> What you need to do:
The answer must consist solely of the lines from the one containing "The image size is (1267, 686)." through the last line of the records, set down exactly and without any pictures.

[Collected data]
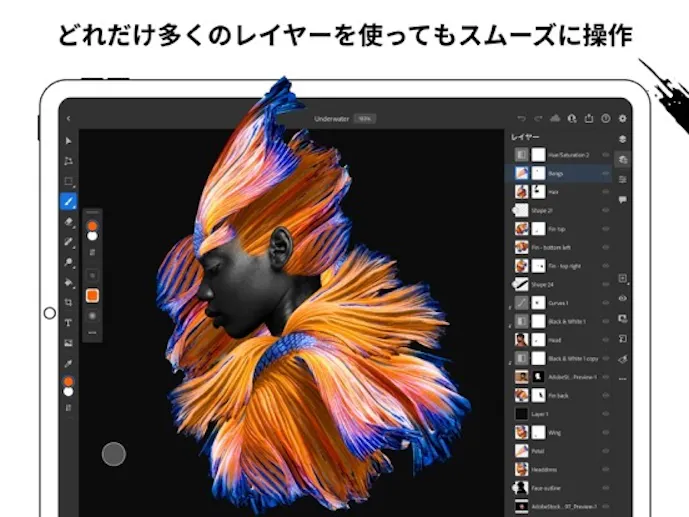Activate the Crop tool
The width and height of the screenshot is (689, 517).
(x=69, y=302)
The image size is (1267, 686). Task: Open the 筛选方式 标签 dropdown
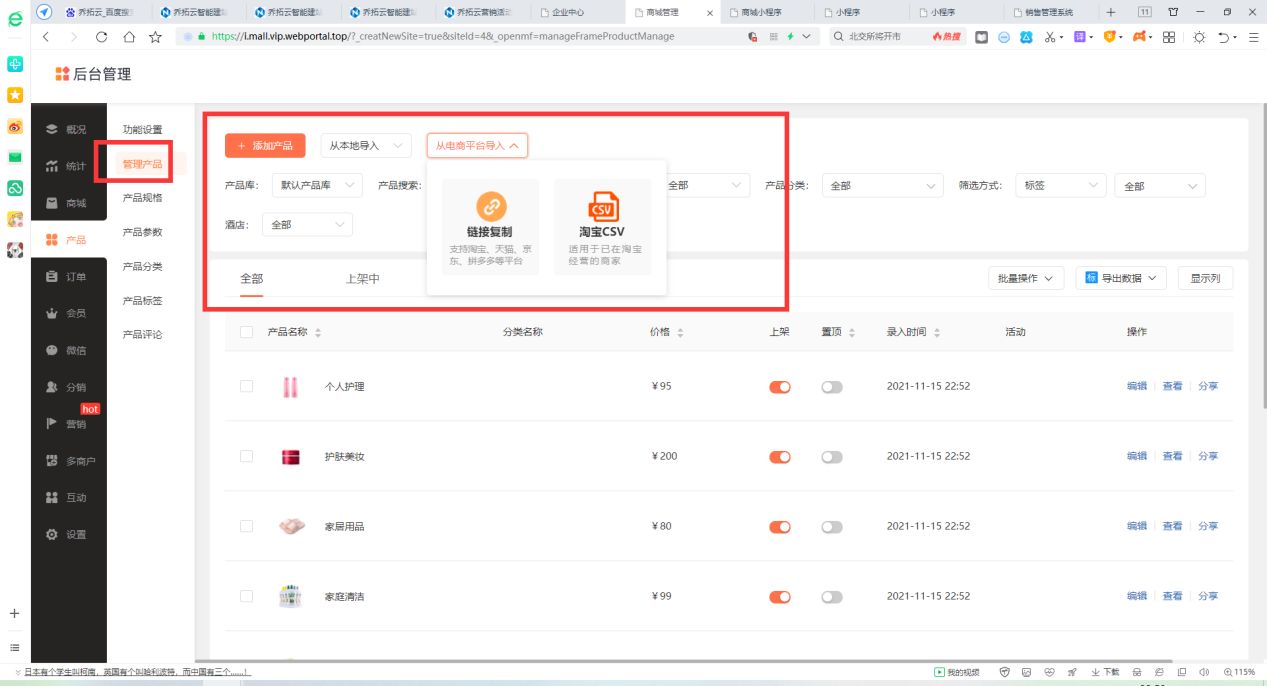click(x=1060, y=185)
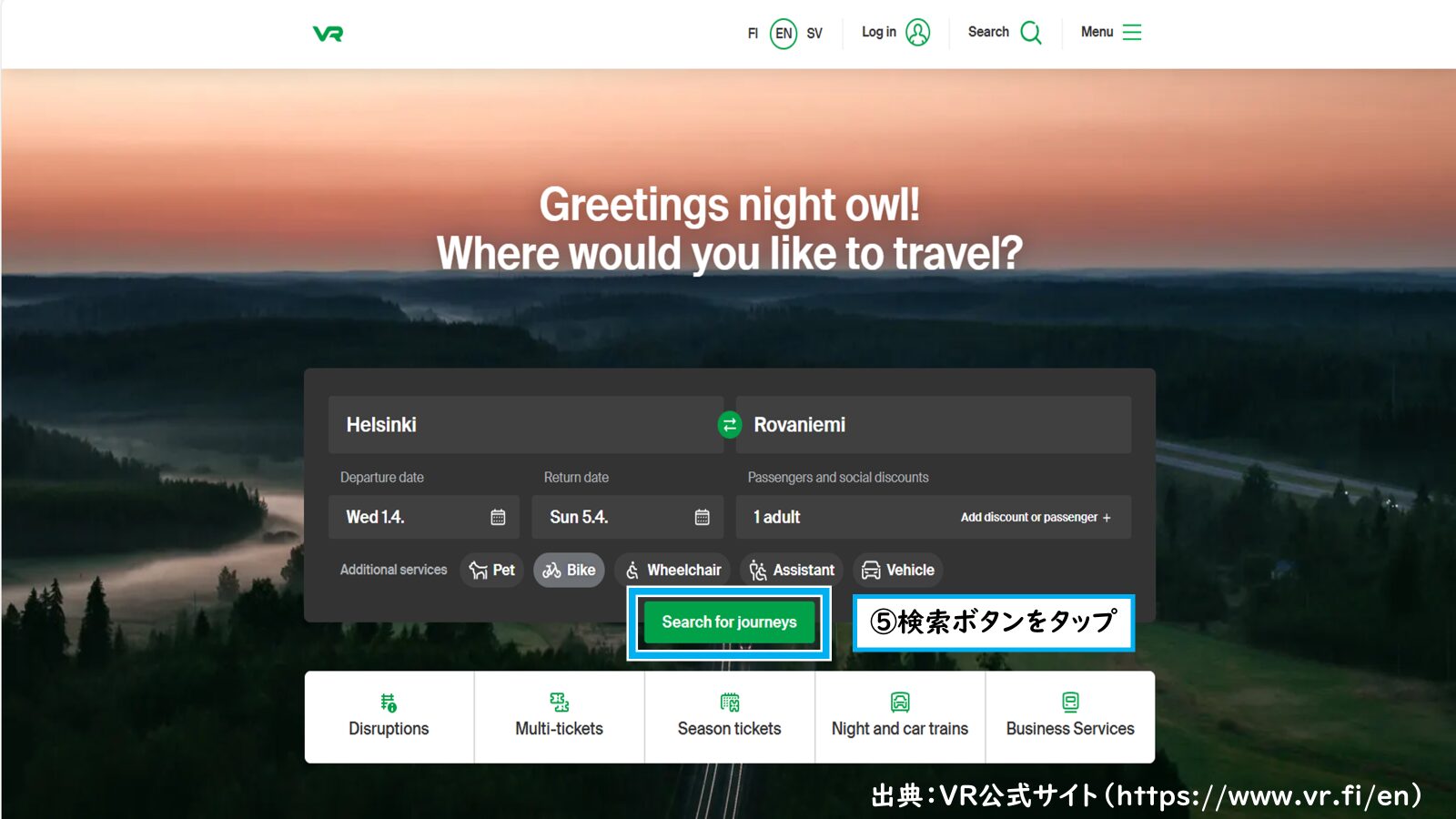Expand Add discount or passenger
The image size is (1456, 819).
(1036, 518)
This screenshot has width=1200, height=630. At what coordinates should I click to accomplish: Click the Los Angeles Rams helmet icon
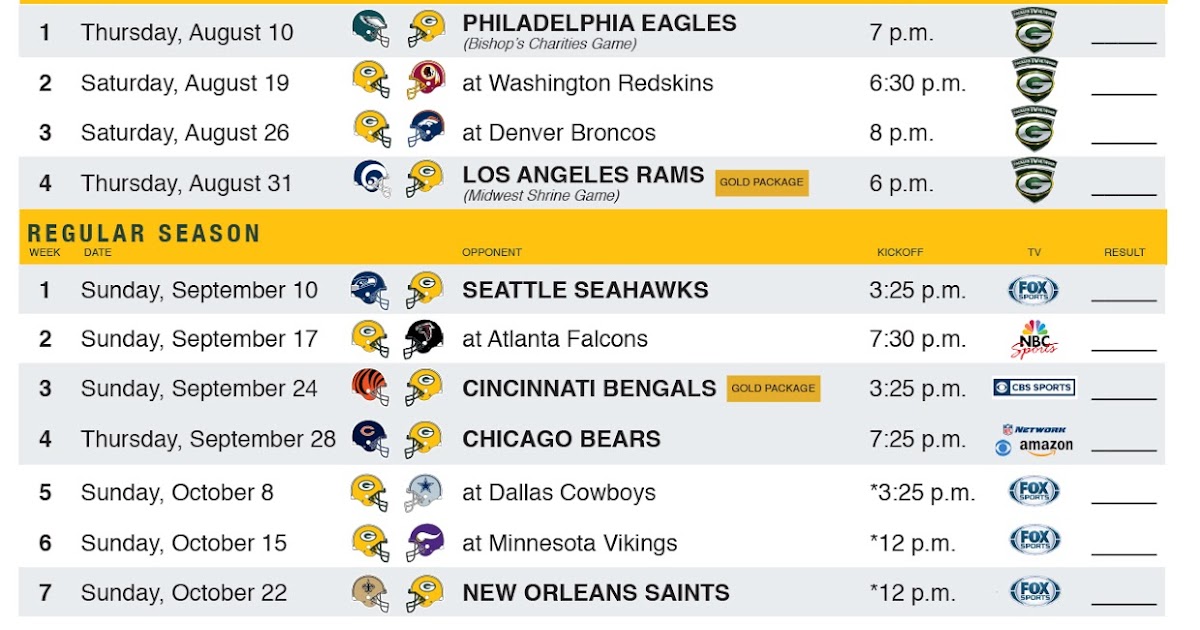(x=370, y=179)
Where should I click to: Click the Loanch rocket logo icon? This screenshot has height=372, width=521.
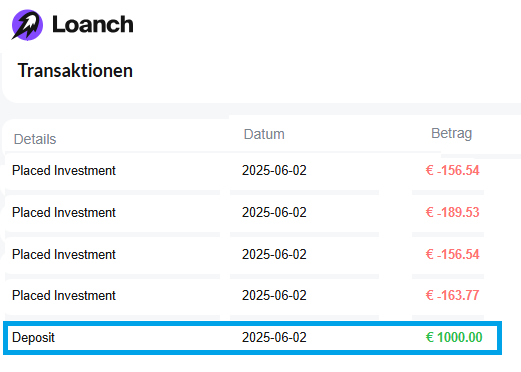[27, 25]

> Response area:
The image size is (1267, 686). Task: Open the 筛选方式 标签 dropdown
click(x=1060, y=185)
Expand Add discount or passenger
The image size is (1456, 819).
(1036, 518)
This screenshot has width=1200, height=630. At what coordinates should I click to accomplish: Click the Los Angeles Rams helmet icon
(x=370, y=179)
Where should I click to: Click the Loanch rocket logo icon? This screenshot has height=372, width=521.
[27, 25]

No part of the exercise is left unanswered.